Vikings quarterback Carson Wentz (11) warms up during practice at the TCO Performance Center in Eagan on Wednesday. (Elizabeth Flores/The Minnesota Star Tribune)

O’Connell said he and Wentz “haven’t really talked about” him facing the Eagles, who drafted the quarterback at No. 2 overall in 2016.

Wentz — the Bismarck, N.D., native and two-time NCAA FCS national champion at North Dakota State — saw his five-year run with the Eagles peak in 2017. He was in MVP discussions during a 10-2 start before suffering a season-ending knee injury in the Eagles’ 11th win.

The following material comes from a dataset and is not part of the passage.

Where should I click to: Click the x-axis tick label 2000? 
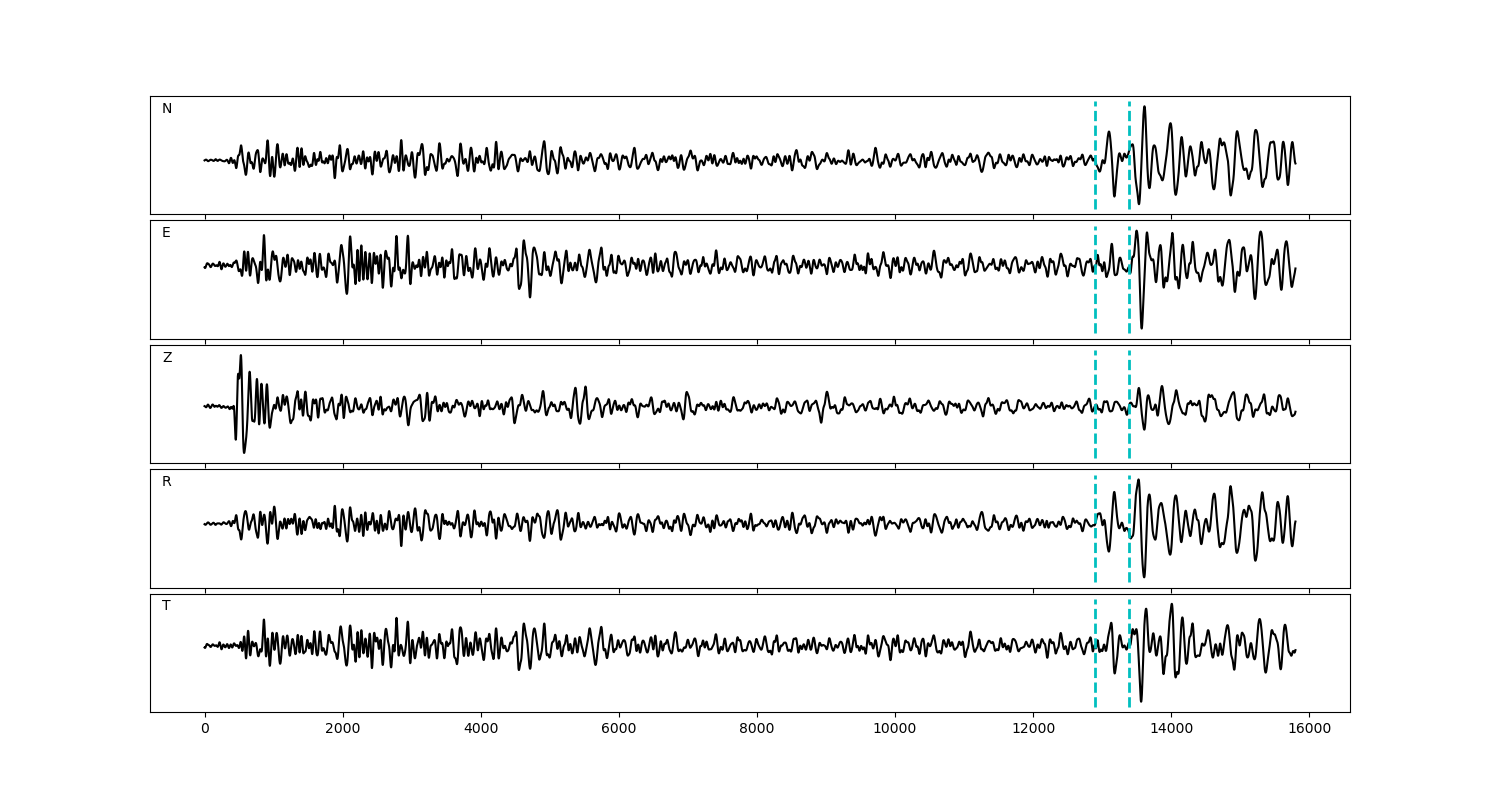click(343, 729)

After beating the Vikings in the NFC title game with backup quarterback Nick Foles, Philadelphia won the Super Bowl at U.S. Bank Stadium over Tom Brady’s Patriots. The Eagles turned back to Wentz, but a season-ending back injury in 2018 and a concussion in his only playoff start at the end of the 2019 season preceded his benching for Jalen Hurts in 2020.